◆ **Assignment**: Start to finish, copy the data exactly.

== Entries provided

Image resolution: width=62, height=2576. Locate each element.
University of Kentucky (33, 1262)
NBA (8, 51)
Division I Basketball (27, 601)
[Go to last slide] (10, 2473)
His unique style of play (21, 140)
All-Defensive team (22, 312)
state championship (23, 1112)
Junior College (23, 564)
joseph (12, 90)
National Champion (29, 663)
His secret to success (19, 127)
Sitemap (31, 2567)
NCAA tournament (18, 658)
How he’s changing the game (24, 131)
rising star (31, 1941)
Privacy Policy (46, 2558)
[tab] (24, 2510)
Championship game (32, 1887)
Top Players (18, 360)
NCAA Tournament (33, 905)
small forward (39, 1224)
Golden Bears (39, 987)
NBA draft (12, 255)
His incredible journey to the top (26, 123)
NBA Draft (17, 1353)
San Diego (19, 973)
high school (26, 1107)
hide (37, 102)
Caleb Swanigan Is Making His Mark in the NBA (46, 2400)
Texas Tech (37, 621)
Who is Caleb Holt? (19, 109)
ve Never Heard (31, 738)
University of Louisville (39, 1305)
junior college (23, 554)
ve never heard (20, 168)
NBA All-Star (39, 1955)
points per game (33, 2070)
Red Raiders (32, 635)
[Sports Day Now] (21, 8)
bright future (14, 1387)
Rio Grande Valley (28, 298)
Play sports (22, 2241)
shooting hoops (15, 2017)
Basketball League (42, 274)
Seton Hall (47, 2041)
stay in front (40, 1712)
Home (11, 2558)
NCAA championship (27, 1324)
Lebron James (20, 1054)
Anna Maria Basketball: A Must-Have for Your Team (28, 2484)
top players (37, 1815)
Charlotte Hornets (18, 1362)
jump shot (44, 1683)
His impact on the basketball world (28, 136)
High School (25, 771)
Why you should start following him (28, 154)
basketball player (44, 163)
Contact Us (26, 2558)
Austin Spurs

====

◆ **Written solution**:
Image resolution: width=62, height=2576. Locate each element.
University of Kentucky (33, 1262)
NBA (8, 51)
Division I Basketball (27, 601)
[Go to last slide] (10, 2473)
His unique style of play (21, 140)
All-Defensive team (22, 312)
state championship (23, 1112)
Junior College (23, 564)
joseph (12, 90)
National Champion (29, 663)
His secret to success (19, 127)
Sitemap (31, 2567)
NCAA tournament (18, 658)
How he’s changing the game (24, 131)
rising star (31, 1941)
Privacy Policy (46, 2558)
[tab] (24, 2510)
Championship game (32, 1887)
Top Players (18, 360)
NCAA Tournament (33, 905)
small forward (39, 1224)
Golden Bears (39, 987)
NBA draft (12, 255)
His incredible journey to the top (26, 123)
NBA Draft (17, 1353)
San Diego (19, 973)
high school (26, 1107)
hide (37, 102)
Caleb Swanigan Is Making His Mark in the NBA (46, 2400)
Texas Tech (37, 621)
Who is Caleb Holt? (19, 109)
ve Never Heard (31, 738)
University of Louisville (39, 1305)
junior college (23, 554)
ve never heard (20, 168)
NBA All-Star (39, 1955)
points per game (33, 2070)
Red Raiders (32, 635)
[Sports Day Now] (21, 8)
bright future (14, 1387)
Rio Grande Valley (28, 298)
Play sports (22, 2241)
shooting hoops (15, 2017)
Basketball League (42, 274)
Seton Hall (47, 2041)
stay in front (40, 1712)
Home (11, 2558)
NCAA championship (27, 1324)
Lebron James (20, 1054)
Anna Maria Basketball: A Must-Have for Your Team (28, 2484)
top players (37, 1815)
Charlotte Hornets (18, 1362)
jump shot (44, 1683)
His impact on the basketball world (28, 136)
High School (25, 771)
Why you should start following him (28, 154)
basketball player (44, 163)
Contact Us (26, 2558)
Austin Spurs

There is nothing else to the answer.